WHAT'S WRONG WITH AMERICAN FM?

It’s a classical “juke box, says this author,
lagging far behind its European counterparts

ggninfo.com

return to Articles menu

To return to previous page
use your browser BACK button

"YOU AMERICANS had the technical ability to produce FM, but it takes us and the Europeans to show you how to use it.”

The speaker was B. F. Fediuk, a senior engineer at the Moscow Television Laboratories, and his view is a common one among broadcasters throughout Eastern and Western Europe. Is the United States lagging in the development and use of high-fidelity distortion-free FM broadcasting? Even the most partisan observer would be forced to answer in the affirmative.

A few figures help tell the story. At the beginning of 1950, there were only four FM stations in all of war-torn Europe. The strongest of these, a station in Copenhagen, operated with a power of only 800 watts—less than that used by 70% of America’s AM and FM stations. Today, over 1000 European stations are operating in an area about the same size as the United States. And the strongest boasts a power 150 times that of the 1950 Copenhagen station.

Meanwhile, the number of American FM stations declined from a high of 1020, late in 1948, to 912 as of a year or so ago.
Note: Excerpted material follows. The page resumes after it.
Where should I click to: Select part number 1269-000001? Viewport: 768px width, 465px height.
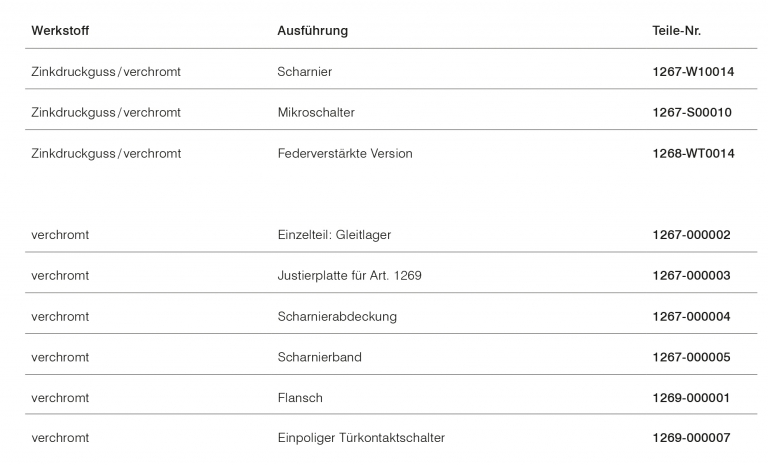pos(691,398)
In other words, while the number of European FM stations increased by more than 250 times, the American total actually decreased by 10%.

"LIVE" concerts are the rule rather than the exception on European FM

Europe Takes the Lead.

Throughout Europe, on both sides of the Iron Curtain, FM has gained wider popular acceptance and wider usage than it has in the land of its birth. In Britain, France, the Netherlands, East and West Germany, Italy, Czechoslovakia, Austria, even the Soviet Union, nationwide government-owned FM networks are the rule rather than the exception.
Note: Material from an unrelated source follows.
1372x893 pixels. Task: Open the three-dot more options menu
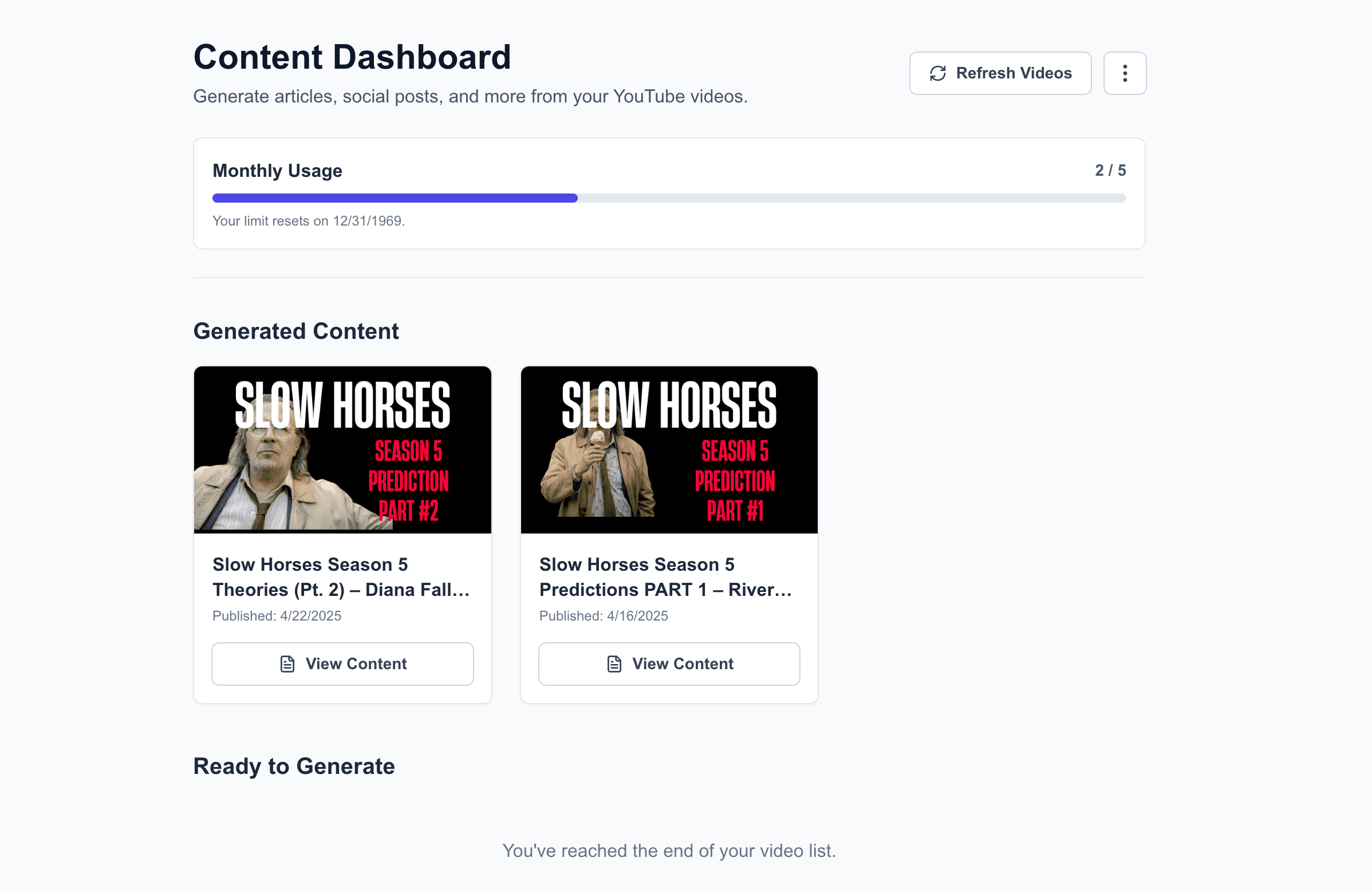click(1124, 73)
In many cases, the broadcasters have had to overcome handicaps of language, politics, and financing to develop true high-fidelity programming. And because FM has gained such wide public acceptance, European broadcasters have felt justified in spending money to develop high-quality FM transmitters and microwave relays for program transmission.

In the United States, broadcasting’s “Big Three”-the Columbia Broadcasting System, the National Broadcasting Company, and the American Broadcasting Company-have argued that public indifference to good sound on the air waves has prevented them from using high-fidelity telephone lines to link one affiliated station to another.

Using a top-quality tuner, one FM station can pick up and rebroadcast the full-frequency signal from a station as far away as 50 miles; such American organizations as the Concert Network and the WQXR Network have done so in relatively small areas of the United States. But no American FM network is currently using microwave relay, because the broadcasters feel its cost is prohibitive. Yet such a system would allow full-frequency transmission over much greater distances.

France.

An indication of what can be done with FM can be found in the Radiodiffusion-Télévision Française operations. France has three AM networks and four FM webs. Listeners to Paris/Inter-France I and Regional France II hear the same broadcasts of pop music, sports, comedy, and light drama on AM and FM (although RTF officials say most are AM listeners).

National France III, which features more serious music and drama as well as educational programs, is also an AM/FM network, but it is estimated that perhaps two-thirds of its listeners tune in on FM. The high-fidelity network, France IV, is all FM and features live and recorded music-not only opera, symphony, and chamber music, but jazz, popular, and dance music by France’s top artists as well.

By European standards, France got a late start in FM, with a single transmitter beaming broadcasts from the top of the Eiffel Tower to Paris and its suburbs only a few years ago. Today, there are no less than 38 FM outlets serving the four networks, with plans for more in the immediate future. A hallmark of the French system (as of other European systems) is the use of microwave relay to provide the full (50-151000 cycles) spectrum to every station in each network.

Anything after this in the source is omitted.